Governments issue allowances once a year or so, like dealing out the card deck. Emitters--mainly utilities and industrial companies--play their hand. They bid for that scarce supply, which are not rights to pollute but rights to use up some of the atmosphere's scarce space with tonnes of greenhouse gases which are, after all, inherent in all fossil fuel energy use still so common worldwide, especially in poor countries.

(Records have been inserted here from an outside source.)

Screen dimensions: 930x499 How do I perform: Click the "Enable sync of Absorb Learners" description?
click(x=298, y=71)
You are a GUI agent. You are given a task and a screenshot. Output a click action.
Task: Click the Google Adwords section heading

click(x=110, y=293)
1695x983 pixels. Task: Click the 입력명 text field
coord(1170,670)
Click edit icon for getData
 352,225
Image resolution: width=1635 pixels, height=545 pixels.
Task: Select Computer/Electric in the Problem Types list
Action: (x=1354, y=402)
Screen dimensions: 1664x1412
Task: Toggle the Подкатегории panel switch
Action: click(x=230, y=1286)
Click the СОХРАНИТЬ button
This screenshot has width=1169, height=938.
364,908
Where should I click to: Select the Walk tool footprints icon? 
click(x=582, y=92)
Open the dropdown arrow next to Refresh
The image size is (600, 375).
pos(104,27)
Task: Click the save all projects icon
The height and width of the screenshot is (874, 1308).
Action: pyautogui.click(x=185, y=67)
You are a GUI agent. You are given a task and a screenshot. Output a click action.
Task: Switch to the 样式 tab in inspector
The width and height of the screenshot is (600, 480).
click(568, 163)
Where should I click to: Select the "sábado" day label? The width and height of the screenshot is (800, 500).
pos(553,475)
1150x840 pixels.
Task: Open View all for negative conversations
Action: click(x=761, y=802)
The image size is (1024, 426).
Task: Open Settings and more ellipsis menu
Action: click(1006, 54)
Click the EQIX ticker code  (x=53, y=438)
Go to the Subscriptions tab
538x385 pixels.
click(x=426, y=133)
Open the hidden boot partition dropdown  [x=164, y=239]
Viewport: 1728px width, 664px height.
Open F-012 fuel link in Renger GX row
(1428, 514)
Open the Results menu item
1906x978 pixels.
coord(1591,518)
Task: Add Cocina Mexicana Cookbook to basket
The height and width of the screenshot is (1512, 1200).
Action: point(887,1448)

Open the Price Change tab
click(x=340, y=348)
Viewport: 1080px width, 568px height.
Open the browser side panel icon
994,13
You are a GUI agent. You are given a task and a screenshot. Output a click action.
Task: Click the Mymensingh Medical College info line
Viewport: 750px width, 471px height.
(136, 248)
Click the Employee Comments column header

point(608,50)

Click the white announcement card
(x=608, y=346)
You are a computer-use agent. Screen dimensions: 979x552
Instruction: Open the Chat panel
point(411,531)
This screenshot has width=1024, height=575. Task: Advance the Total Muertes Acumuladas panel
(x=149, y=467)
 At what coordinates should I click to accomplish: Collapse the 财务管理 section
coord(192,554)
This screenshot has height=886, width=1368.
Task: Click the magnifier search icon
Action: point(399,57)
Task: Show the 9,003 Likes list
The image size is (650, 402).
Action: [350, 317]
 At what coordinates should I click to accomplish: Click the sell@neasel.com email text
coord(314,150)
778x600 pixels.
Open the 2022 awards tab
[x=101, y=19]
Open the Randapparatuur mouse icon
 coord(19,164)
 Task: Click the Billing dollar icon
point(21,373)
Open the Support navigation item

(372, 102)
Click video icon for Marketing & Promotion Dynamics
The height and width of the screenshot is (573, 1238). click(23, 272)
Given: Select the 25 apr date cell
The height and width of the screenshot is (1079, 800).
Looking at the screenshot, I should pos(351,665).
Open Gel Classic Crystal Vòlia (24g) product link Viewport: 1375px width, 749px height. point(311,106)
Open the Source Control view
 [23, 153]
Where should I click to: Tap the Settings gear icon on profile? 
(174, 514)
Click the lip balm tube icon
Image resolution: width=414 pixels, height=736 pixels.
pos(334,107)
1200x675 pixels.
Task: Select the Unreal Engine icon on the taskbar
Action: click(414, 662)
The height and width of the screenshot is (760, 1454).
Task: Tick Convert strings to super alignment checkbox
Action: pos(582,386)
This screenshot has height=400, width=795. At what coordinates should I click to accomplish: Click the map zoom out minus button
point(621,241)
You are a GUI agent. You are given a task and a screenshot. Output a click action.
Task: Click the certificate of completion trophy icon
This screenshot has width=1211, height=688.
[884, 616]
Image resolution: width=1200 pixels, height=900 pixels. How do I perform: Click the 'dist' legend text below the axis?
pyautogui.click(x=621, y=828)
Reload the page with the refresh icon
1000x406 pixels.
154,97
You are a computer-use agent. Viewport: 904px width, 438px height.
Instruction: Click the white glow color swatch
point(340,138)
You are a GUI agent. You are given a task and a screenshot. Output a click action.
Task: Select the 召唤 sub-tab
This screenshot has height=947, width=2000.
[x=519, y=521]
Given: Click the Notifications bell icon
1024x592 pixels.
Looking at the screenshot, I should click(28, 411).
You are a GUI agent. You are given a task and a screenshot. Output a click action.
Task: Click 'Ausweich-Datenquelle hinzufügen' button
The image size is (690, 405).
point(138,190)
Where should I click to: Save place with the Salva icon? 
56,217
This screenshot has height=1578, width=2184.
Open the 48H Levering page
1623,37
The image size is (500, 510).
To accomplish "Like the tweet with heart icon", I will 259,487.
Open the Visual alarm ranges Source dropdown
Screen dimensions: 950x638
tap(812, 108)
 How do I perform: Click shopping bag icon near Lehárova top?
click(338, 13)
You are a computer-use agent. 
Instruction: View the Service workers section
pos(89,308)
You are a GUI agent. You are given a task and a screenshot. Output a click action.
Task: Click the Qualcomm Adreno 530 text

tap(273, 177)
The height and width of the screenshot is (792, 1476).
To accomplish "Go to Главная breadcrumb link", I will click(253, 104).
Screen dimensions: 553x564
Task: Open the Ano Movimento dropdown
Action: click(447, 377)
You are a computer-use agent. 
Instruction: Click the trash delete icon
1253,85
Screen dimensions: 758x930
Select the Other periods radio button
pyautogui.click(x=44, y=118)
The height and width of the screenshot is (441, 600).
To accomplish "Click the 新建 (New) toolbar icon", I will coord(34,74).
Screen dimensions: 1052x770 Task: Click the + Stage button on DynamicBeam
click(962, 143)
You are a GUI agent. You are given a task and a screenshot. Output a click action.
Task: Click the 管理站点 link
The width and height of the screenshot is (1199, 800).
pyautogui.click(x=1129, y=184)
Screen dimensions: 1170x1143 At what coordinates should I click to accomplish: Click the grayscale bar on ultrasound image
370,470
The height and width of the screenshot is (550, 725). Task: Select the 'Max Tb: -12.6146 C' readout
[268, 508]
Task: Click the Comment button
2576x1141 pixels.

But, emitting those gases may should gradually become avoidable, by use of more energy efficiency or new technology, especially as room in the penthouse--the allowance--becomes more and more costly. It could gradually become cheaper to stop emitting than buy expensive allowances, thus triggering investments in cleaner technologies and energy efficiencies. . Emitters who are more efficient, or more inventive, can then sell their surplus allowances to the emitters who, for whatever reason, lag behind.

But, if the cap is tight enough and the rigor serious, no emitter can escape the system. No one can buy a way out.

Monitored and well designed, cap-and-trade system are a vital tool. And, a cap-and-trade system was embedded in the US Clean Air Act and largely credited with helping eliminate noxious emissions of sulphur dioxide, the culprits causing acid rain and smog. Cap-and-trade, indeed, was essentially a U.S. invention. A cap-and-trade system addressing climate change was the centerpiece of the landmark Waxman-Markey legislation that passed the US House of Representatives in 2009 but did not reach the U.S. Senate. Had that bill succeeded, addressing climate change now in the U.S., and the world would be much easier and manageable and carbon pricing and markets much further along.

Now, as the world approaches the impending international climate change discussions in Paris in December 2015 cap-and-trade systems are likely to be much discussed. There is nothing exotic or new about them; they are familiar tools and their principle is sound. Let us see how they fare.